You are (or will soon be) responsible for caring for a loved one. What should you think of first? As time passes, they will need more of your time and assistance. You are concerned about their physical and/or medical condition, current living conditions or age. You’re also concerned how you will juggle their care with your own life, family and career.

Your first step should be to consult with a lawyer familiar with disability and eldercare issues. Find out about durable powers of attorney for health care and living wills; start the process to ensure that the necessary legal papers are in order.

Second, understand your loved one’s financial situation. Understanding their (and your) financial status can help determine future health care choices. Tally monthly income from your loved one’s pensions and Social Security; learn about any annuities, stock investments, long-term care insurance and bank accounts they may have that can help pay for care.

These tips may help address your concerns.

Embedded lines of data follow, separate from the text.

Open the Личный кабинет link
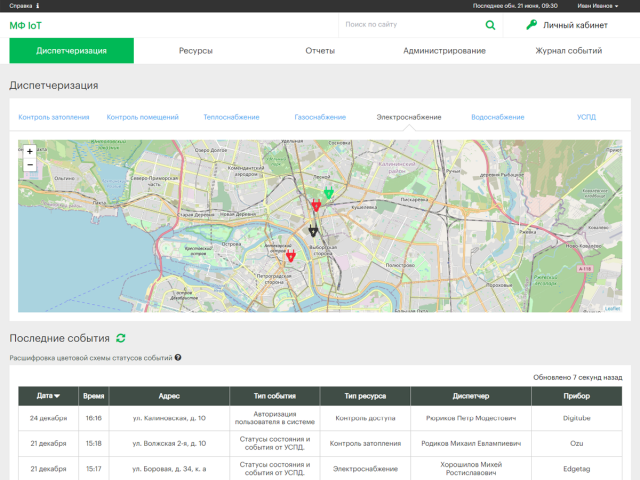The image size is (640, 480). point(575,25)
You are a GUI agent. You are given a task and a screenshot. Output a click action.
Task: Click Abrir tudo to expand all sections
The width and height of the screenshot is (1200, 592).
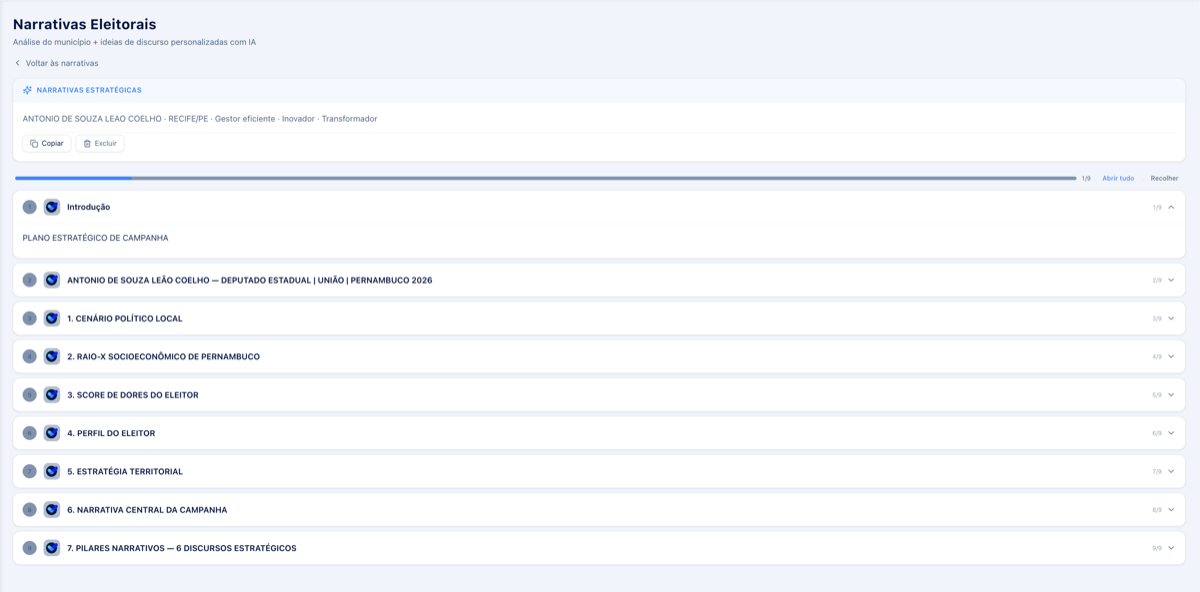click(x=1118, y=178)
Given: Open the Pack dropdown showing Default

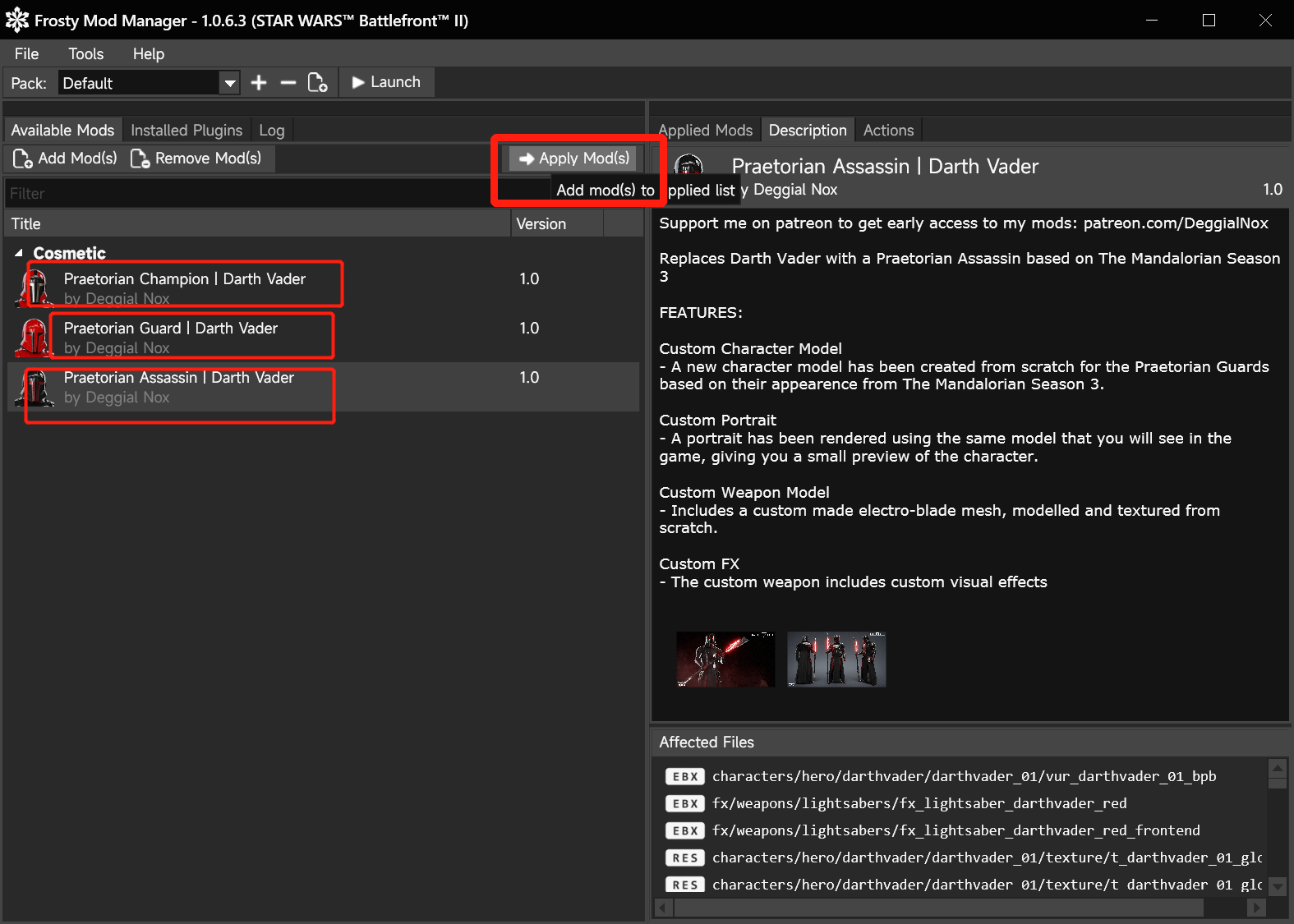Looking at the screenshot, I should [149, 83].
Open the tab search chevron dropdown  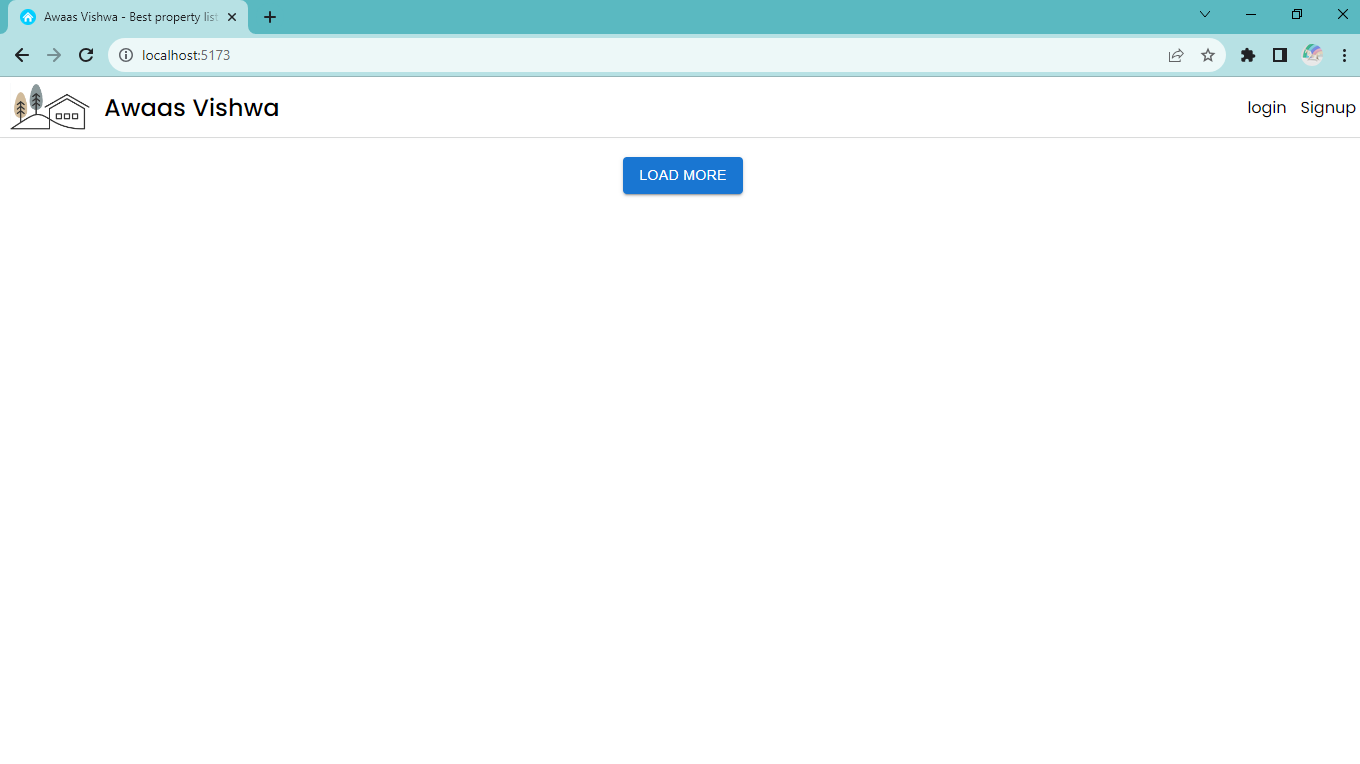(x=1204, y=14)
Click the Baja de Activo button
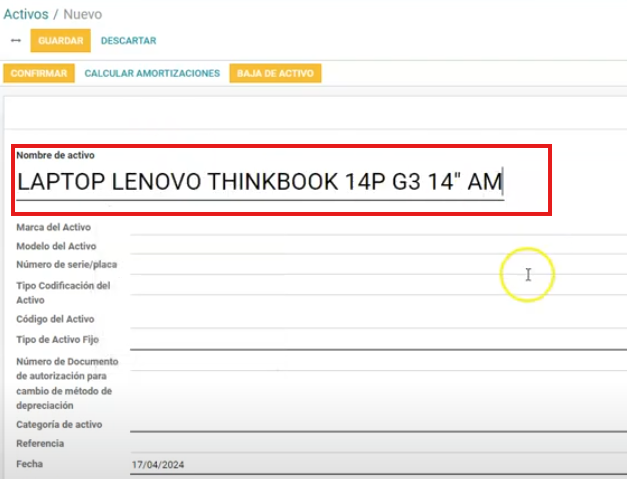Image resolution: width=627 pixels, height=479 pixels. coord(275,74)
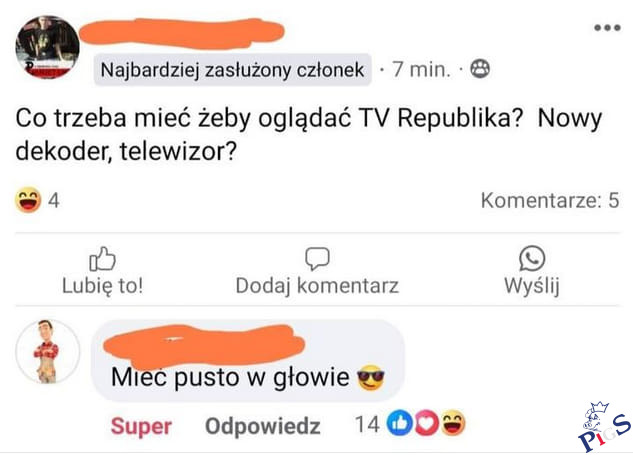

  • Start to think about services when you notice that your loved one is not bathing on a regular basis or forgetting important daily activities. Have they had a major medical change in health? Are they not remembering to take medications properly? Do they need help with personal care, grocery shopping, transportation, housekeeping and laundry?
  • If your loved one is resisting outside care, begin very slowly. You may want to start with one to two hours of caregiving per day to let your loved one get used to new people. If Alzheimer’s or dementia is diagnosed, we have found that by scheduling the same caregivers on a consistent basis, we can reduce objections to outside support.
  • Make sure your loved one’s schedule and food choices are adhered to so there is no major disruption in daily routine. Give your relative as much say as possible about the time of day services are provided what kind of home care aide they would like.
  • If someone other than your loved one will be paying for services, make that distinction with the home care agency in private and in advance, so that money will not be discussed in an open and potentially awkward situation.
  • Bring in help if one spouse is taking care of the other spouse with a major medical condition, e.g., Alzheimer’s, dementia, stroke, Parkinson’s Disease etc. In these situations, the capable spouse is susceptible to exhaustion and truly needs support. Bring in additional help if one elder is diagnosed for hospice even if their spouse is helping.
  • Is your loved one leaving the hospital or a rehabilitation facility to complete recovery in their home? Sometimes 4-8 hours per week is just enough time for a home care aide to help them with activities of daily living, grocery shopping, light housework, meal prep, and laundry.
  • If you have long-term care insurance, it should be used before using annuities or other money saved for retirement. Remember, once the insurance-holder dies, their long-term care insurance policy carries no beneficiary or cash value.